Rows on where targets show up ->
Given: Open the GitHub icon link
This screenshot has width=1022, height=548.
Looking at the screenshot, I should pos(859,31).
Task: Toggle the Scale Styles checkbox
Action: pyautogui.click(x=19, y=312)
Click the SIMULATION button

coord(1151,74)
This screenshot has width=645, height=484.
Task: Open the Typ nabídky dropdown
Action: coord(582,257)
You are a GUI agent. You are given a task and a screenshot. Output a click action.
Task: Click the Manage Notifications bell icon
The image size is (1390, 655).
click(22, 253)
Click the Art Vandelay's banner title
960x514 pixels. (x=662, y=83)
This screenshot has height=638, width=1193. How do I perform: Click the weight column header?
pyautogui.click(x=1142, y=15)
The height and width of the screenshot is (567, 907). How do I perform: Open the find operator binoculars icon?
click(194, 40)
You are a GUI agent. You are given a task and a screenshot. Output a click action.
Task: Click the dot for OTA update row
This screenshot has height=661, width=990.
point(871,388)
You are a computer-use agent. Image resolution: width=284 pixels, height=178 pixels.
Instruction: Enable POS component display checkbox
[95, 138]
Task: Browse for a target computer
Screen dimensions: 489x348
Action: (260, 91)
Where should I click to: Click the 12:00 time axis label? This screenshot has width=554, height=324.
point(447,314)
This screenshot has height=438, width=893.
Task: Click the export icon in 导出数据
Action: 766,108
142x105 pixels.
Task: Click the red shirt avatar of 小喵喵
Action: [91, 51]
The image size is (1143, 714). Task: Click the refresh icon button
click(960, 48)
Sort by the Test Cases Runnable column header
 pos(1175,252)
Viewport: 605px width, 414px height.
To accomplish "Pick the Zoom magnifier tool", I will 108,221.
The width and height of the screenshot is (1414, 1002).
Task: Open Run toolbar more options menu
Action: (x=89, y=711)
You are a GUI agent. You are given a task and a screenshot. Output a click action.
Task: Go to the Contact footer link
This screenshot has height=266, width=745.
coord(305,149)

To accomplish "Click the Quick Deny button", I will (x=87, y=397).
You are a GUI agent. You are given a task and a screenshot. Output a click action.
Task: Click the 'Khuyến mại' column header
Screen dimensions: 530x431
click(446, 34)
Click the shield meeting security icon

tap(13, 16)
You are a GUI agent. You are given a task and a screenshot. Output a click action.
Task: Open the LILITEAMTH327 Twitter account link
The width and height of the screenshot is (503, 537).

Challenge -> Extract the records from the first line through the line that contains "Action: coord(582,257)", including both of those lines, and copy them out without any changes.

Exercise output ->
Given: Open the GitHub icon link
This screenshot has width=1022, height=548.
Looking at the screenshot, I should pos(859,31).
Task: Toggle the Scale Styles checkbox
Action: pyautogui.click(x=19, y=312)
Click the SIMULATION button

coord(1151,74)
This screenshot has width=645, height=484.
Task: Open the Typ nabídky dropdown
Action: coord(582,257)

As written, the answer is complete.